Mr. Brownlee appealed the client’s sentence to the United States Court of Appeals for the Eleventh Circuit. While the appeal was pending, Mr. Brownlee filed a motion with the sentencing court requesting that his client be allowed to remain in home confinement until the appeal was decided. The sentencing court denied Mr. Brownlee’s motion and ordered the client to report to the BOP facility to which he’d been assigned to begin serving his sentence while the appeal ran its course. Not content with this result, and extremely concerned about his client’s safety, Mr.
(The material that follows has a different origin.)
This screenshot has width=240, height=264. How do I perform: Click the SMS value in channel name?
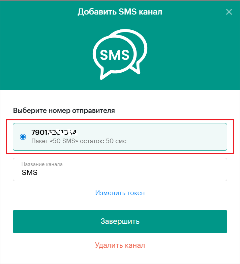tap(30, 172)
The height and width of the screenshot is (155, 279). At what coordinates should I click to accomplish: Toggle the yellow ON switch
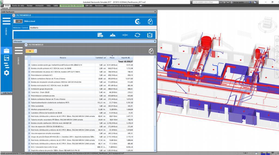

Brownlee filed an emergency request with the Eleventh Circuit, asking the Eleventh Circuit to review the sentencing court’s denial of his motion for home-confinement pending appeal. The Eleventh Circuit promptly reversed the sentencing court’s denial of Mr. Brownlee’s motion and ordered that his client be allowed to remain in home confinement until the appeal was resolved.

The Eleventh Circuit ultimately reversed the sentence in whole and remanded for resentencing. The Eleventh Circuit agreed with Mr. Brownlee that the sentence of imprisonment was procedurally unreasonable because the sentencing court’s conclusion that BOP could “handle anything” was a clearly erroneous factual determination, as no evidence suggested the Bureau’s claim was accurate.